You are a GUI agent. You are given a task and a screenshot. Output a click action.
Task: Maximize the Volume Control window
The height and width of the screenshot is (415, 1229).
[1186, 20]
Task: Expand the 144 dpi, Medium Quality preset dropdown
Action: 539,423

● ● ●

**What is needed:**
Every line of the listing, first to last, should be retyped exactly.

**Result of the task:**
You are a GUI agent. You are given a task and a screenshot. Output a click action.
Task: Maximize the Volume Control window
The height and width of the screenshot is (415, 1229).
[1186, 20]
Task: Expand the 144 dpi, Medium Quality preset dropdown
Action: 539,423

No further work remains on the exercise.